Jennifer Walker, JW Ceremonies
jwceremonies.com

 

Festive spirit

Festive spirit

Q. We're both obsessed with Christmas! How can we tastefully incorporate it into our ceremony?

A. Sarah Boalch says: Christmas is such a magical time of year, so it's no wonder you love the idea of incorporating it into your nuptials! With a celebrant-led ceremony there are so many ways you could include your favourite holiday to suit your personalities and style. If you're outgoing and fun, perhaps you have a favourite Christmas song you'd like your congregation to sing and dance to during the festivities? If you're looking for something more discreet though, why not consider an adaptation of a symbolic ritual known as a handfasting? This old Celtic tradition was historically seen as a legally binding contract of marriage, but today it's used as a symbol to reflect how a couple's lives are to be bound together. During this ritual, a blessing of your marriage will be read aloud and a beautiful handfasting braid will be tied around your hands. To incorporate your love for the season, the ribbons could feature your favourite festive colours. Why not add some delicate bells too, bringing a touch of sleigh magic to this visual and special moment in your wedding ceremony?
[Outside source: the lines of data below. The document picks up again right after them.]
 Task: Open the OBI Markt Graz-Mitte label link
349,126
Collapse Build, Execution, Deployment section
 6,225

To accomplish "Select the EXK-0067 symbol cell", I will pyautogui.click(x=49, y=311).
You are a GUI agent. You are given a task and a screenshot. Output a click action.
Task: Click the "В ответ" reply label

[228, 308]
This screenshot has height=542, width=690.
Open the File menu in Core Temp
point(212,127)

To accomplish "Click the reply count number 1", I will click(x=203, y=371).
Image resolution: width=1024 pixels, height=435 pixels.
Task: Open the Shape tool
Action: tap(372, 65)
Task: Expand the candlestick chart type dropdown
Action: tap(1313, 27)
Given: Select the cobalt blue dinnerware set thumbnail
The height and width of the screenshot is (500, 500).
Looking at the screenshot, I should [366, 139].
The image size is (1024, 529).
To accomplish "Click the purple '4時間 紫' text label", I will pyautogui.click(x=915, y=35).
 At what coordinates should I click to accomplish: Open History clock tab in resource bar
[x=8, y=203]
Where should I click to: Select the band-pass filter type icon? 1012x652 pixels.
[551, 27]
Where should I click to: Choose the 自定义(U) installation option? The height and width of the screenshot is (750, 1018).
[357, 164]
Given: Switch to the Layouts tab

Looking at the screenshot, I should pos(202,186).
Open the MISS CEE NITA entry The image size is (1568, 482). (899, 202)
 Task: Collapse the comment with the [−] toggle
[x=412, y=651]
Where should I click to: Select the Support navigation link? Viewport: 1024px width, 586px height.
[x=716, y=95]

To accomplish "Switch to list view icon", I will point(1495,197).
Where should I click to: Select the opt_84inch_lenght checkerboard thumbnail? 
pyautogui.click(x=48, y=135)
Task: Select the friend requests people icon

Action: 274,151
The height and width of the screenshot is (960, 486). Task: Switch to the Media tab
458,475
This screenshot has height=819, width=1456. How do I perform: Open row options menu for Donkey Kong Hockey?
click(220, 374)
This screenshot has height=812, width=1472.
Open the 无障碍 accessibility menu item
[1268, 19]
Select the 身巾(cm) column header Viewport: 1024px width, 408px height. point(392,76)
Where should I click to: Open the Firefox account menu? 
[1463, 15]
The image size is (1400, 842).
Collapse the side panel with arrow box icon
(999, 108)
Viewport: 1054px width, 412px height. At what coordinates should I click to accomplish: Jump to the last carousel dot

These are just a few ideas, but with the help of a celebrant, the only limit is your imagination so your ceremony could be jam-packed full of Christmas magic!

Sarah Boalch, North Wales Celebrant
www.northwalescelebrant.co.uk

 

Especially for you

Especially for you

Q. We've waited so long to get married due to the pandemic and are now rethinking our registrar-led ceremony in favour of something more meaningful. What would you recommend?

A. Sarah Nelson says: This sounds like a great idea! A celebrant in England and Wales writes and performs a non-legal wedding ceremony. It's written entirely for you, so there'll be no other like it. You can ask friends and family to take part as well, making it that much more meaningful. The legal admin side of your marriage can be sorted out with a couple of short visits to the registry office, so no worries there.

Your celebrant should meet with you to find out more about you both and what you envisage for your wedding. They'll use this information to structure and write a script, which you should be able to check along the way. Most celebrants will also help you create your own vows.